Monday before Easter


Doubtless Thou art our Father, though Abraham be ignorant of us, and Israel acknowledge us not.  Isaiah lxiii. 16.

“Father to me thou art and mother dear,
   And brother too, kind husband of my heart”—
So speaks Andromache in boding fear,
   Ere from her last embrace her hero part—
So evermore, by Faith’s undying glow,
We own the Crucified in weal or woe.

Strange to our ears the church-bells of our home,
   This fragrance of our old paternal fields
May be forgotten; and the time may come
   When the babe’s kiss no sense of pleasure yields
E’en to the doting mother: but Thine own
Thou never canst forget, nor leave alone.

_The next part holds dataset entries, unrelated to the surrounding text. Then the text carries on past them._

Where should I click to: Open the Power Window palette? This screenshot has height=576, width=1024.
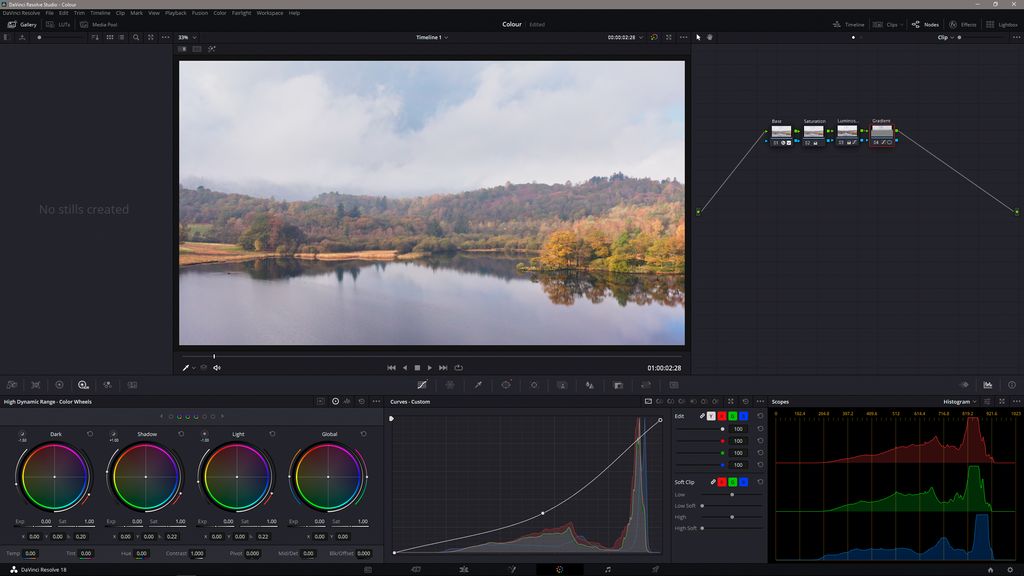click(x=506, y=384)
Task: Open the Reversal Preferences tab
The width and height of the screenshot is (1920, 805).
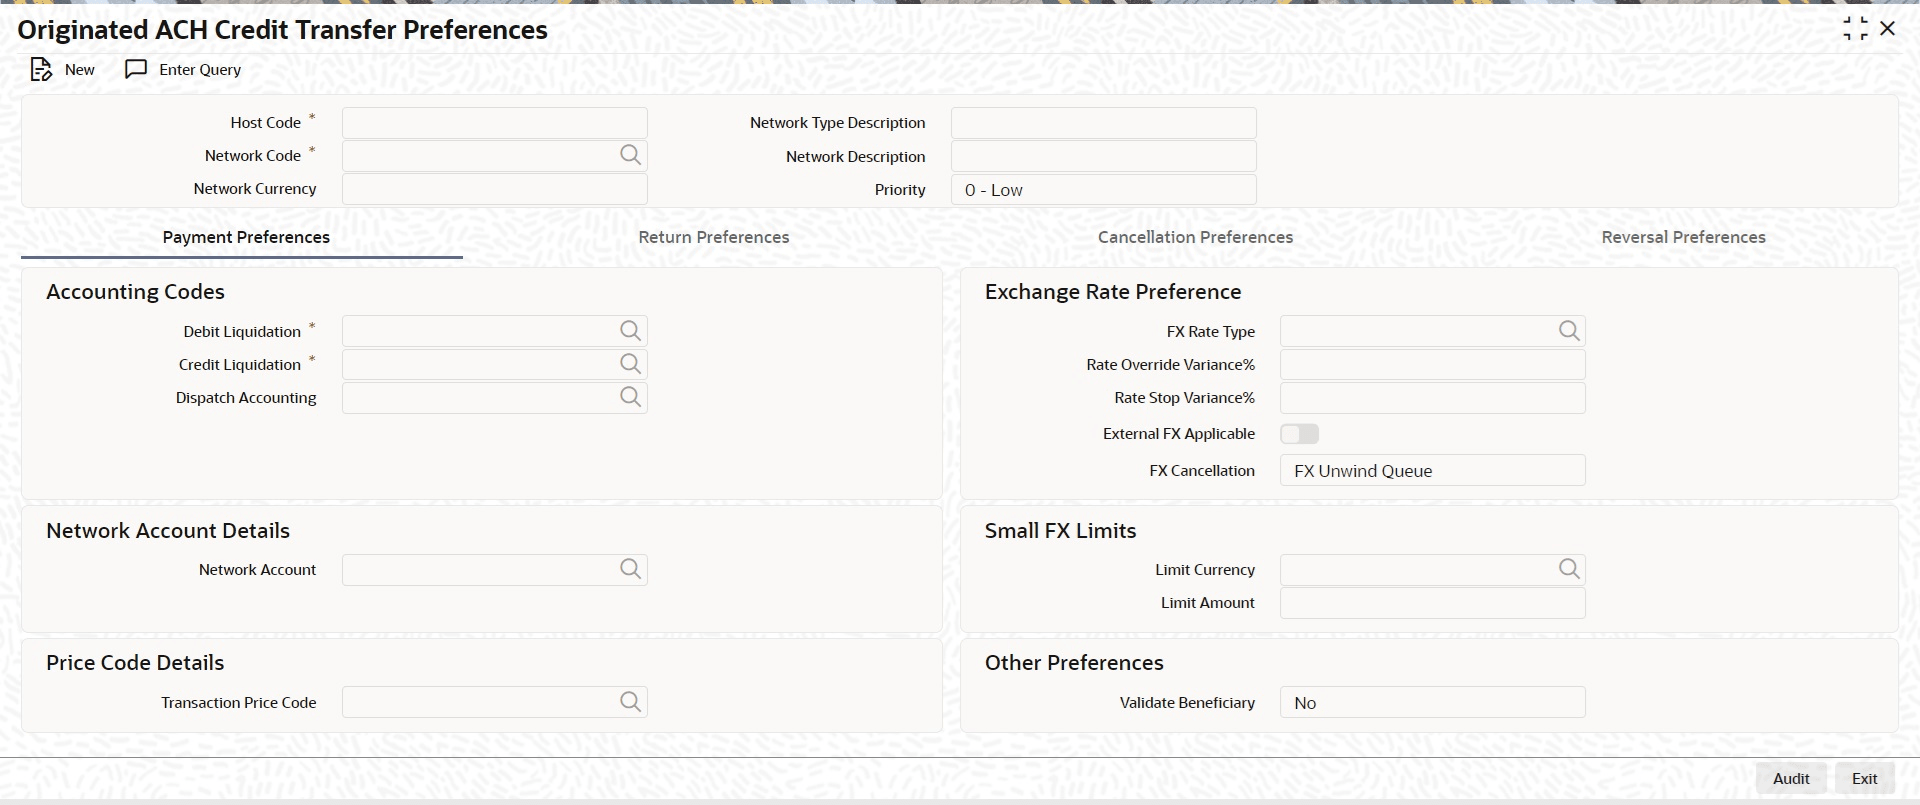Action: (x=1683, y=237)
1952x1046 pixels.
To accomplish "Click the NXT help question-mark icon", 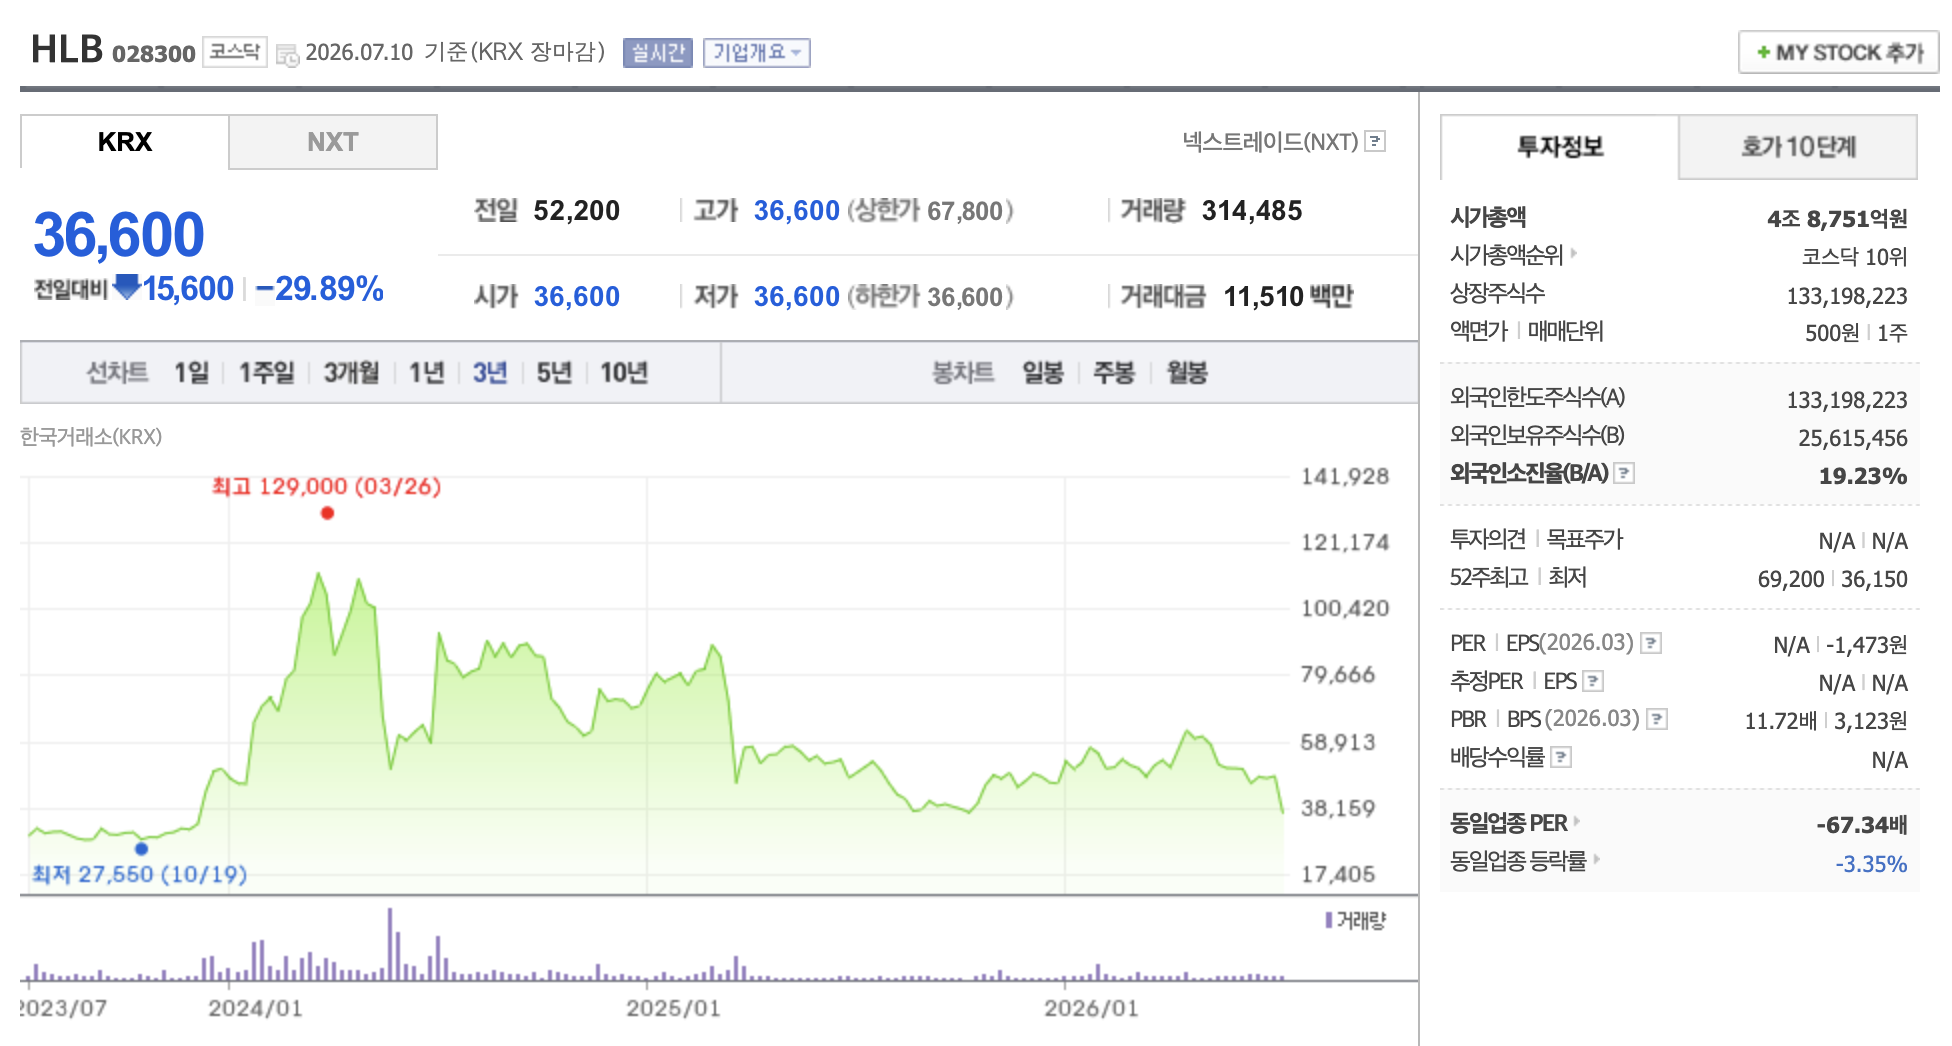I will coord(1376,141).
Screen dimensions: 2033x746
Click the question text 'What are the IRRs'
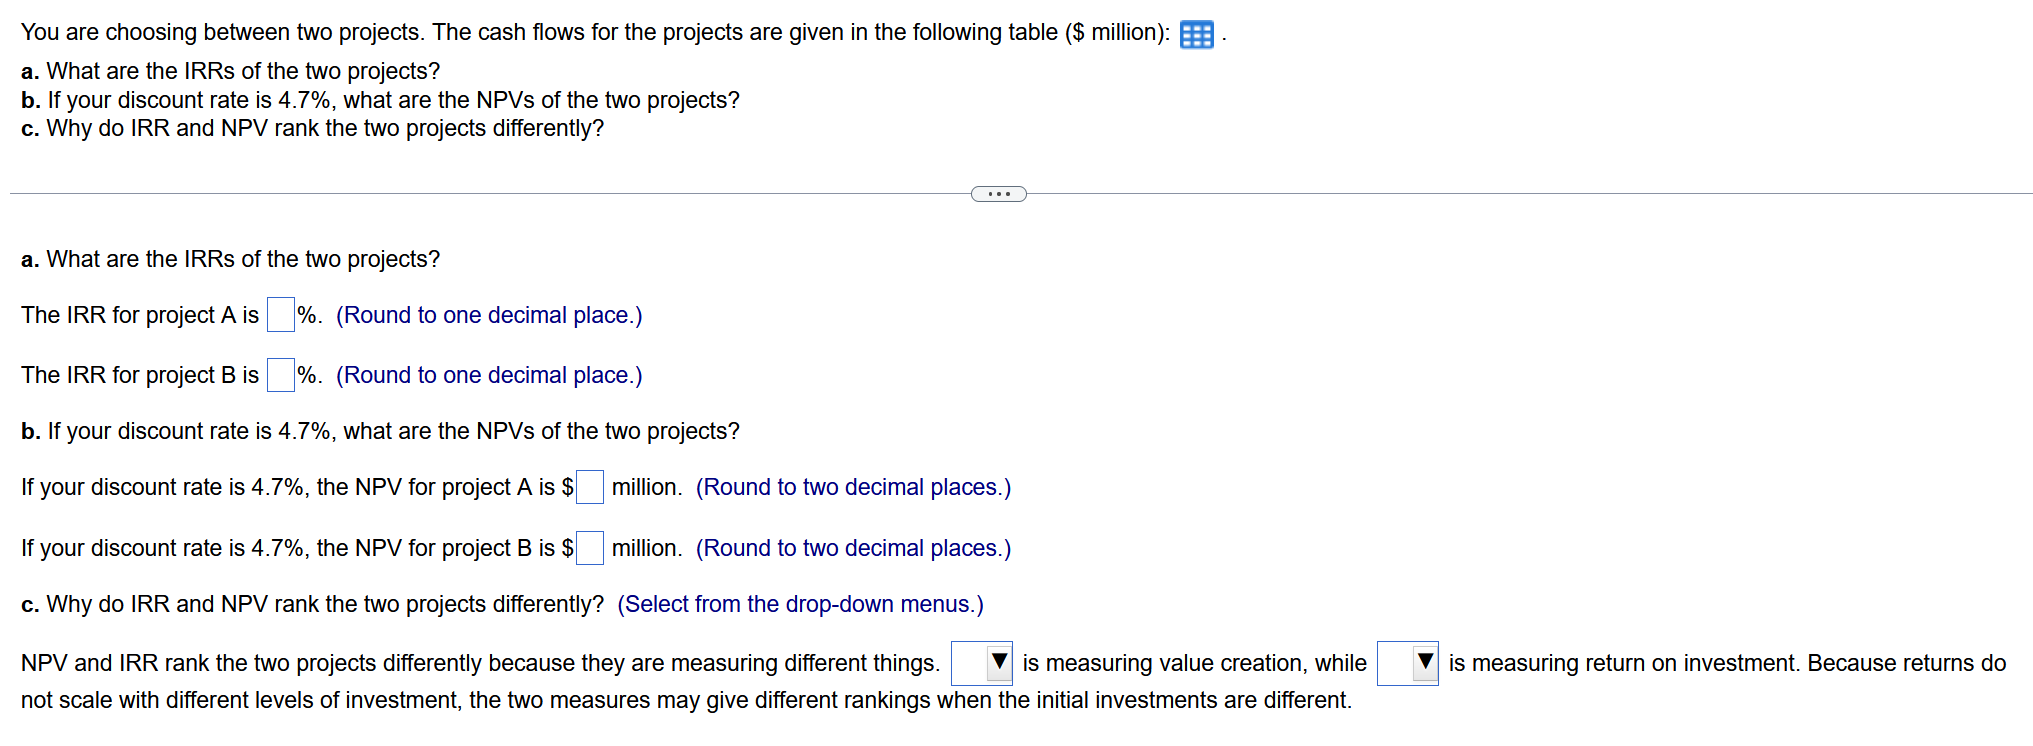(230, 258)
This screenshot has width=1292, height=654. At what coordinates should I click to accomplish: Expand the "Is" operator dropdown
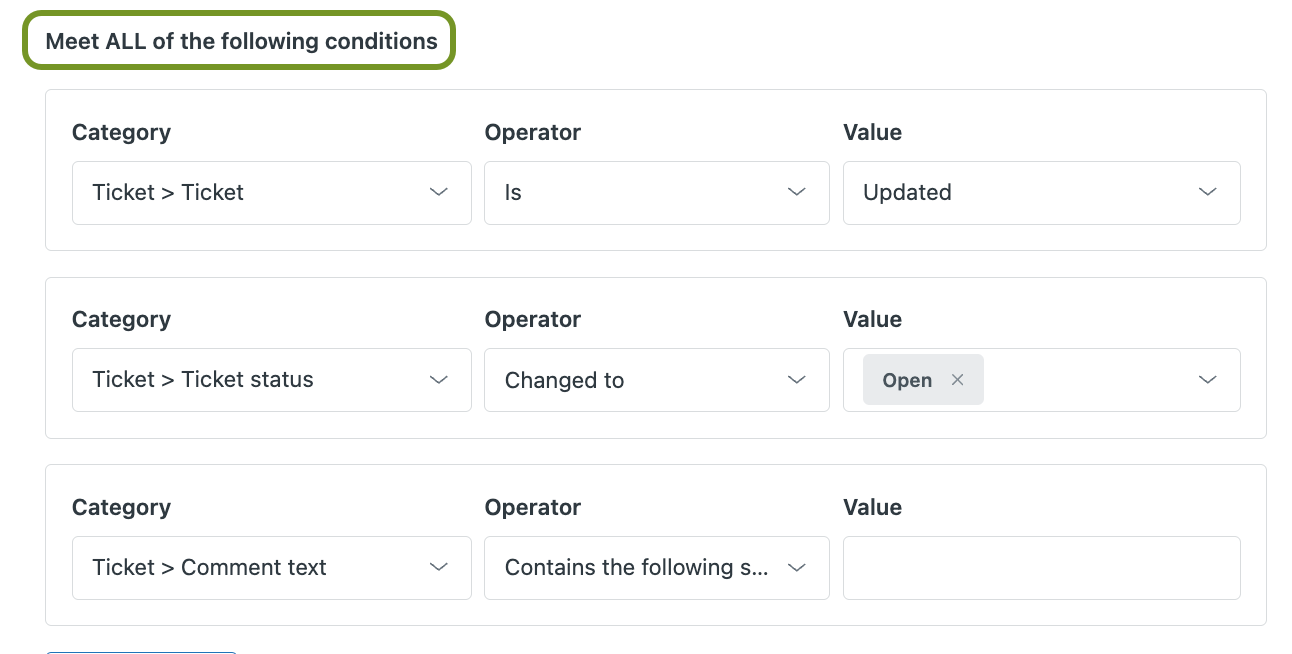click(656, 193)
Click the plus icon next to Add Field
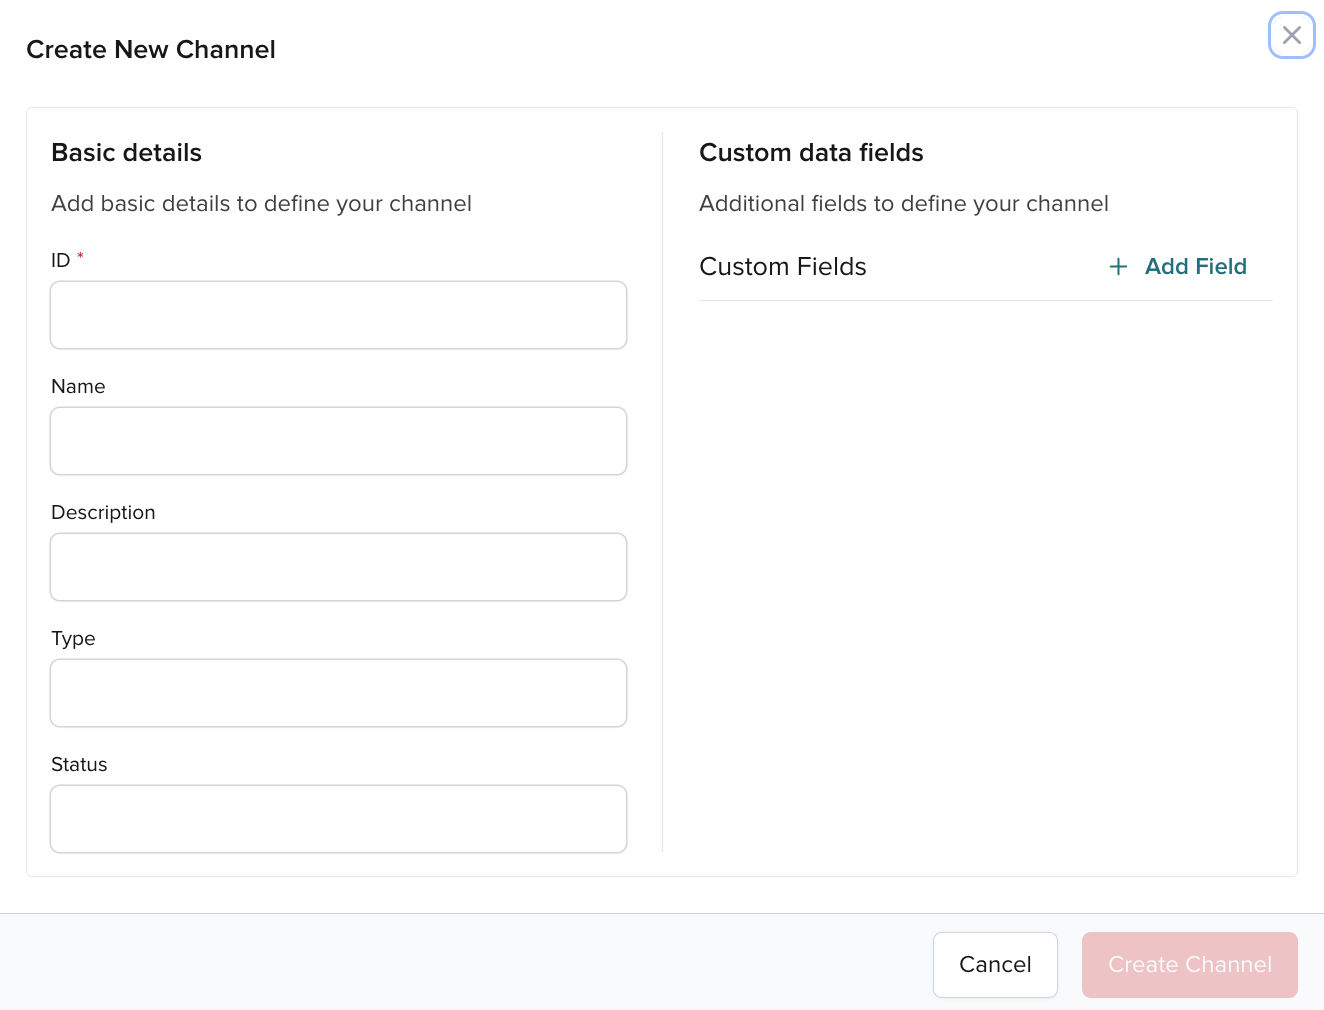The image size is (1324, 1010). 1118,266
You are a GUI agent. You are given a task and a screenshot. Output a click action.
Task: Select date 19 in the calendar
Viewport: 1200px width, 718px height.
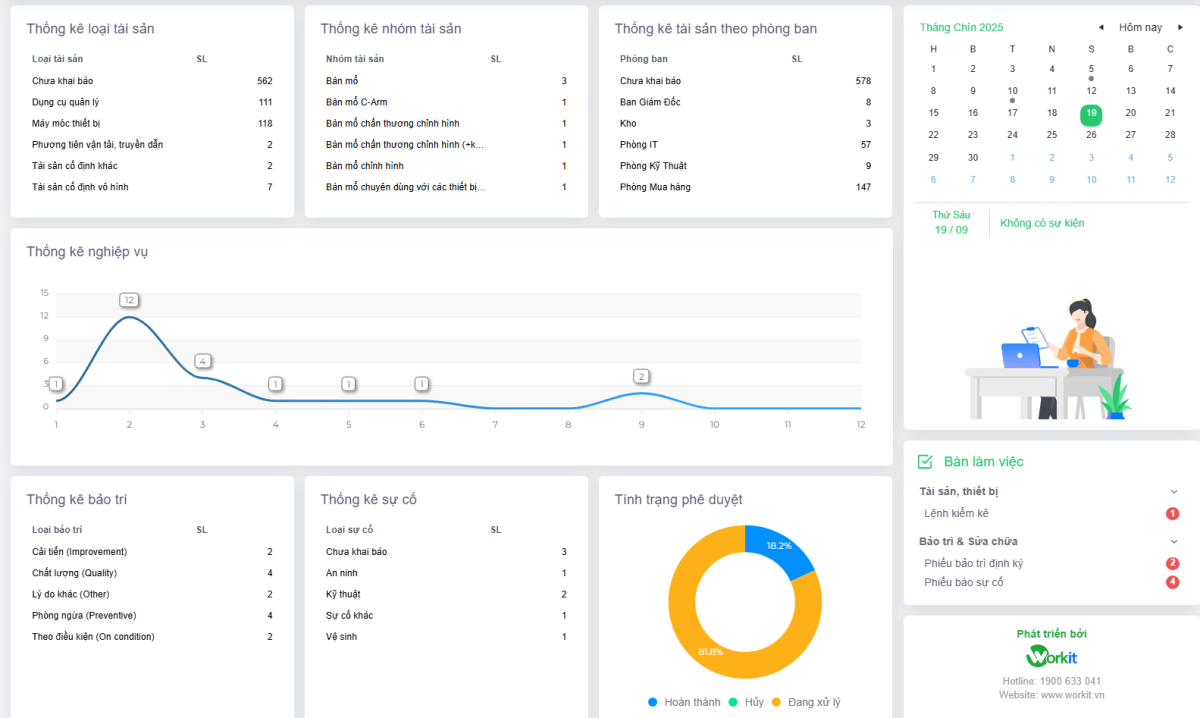point(1091,113)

There are who sigh that no fond heart is theirs,
   None loves them best—O vain and selfish sigh!
Out of the bosom of His love He spares—
   The Father spares the Son, for thee to die:
For thee He died—for thee He lives again:
O’er thee He watches in His boundless reign.

Thou art as much His care, as if beside
   Nor man nor angel lived in Heaven or earth:
Thus sunbeams pour alike their glorious tide
   To light up worlds, or wake an insect’s mirth:
They shine and shine with unexhausted store—
Thou art thy Saviour’s darling—seek no more.

On thee and thine, thy warfare and thine end,
   E’en in His hour of agony He thought,
When, ere the final pang His soul should rend,
   The ransomed spirits one by one were brought
To His mind’s eye—two silent nights and days
In calmness for His far-seen hour He stays.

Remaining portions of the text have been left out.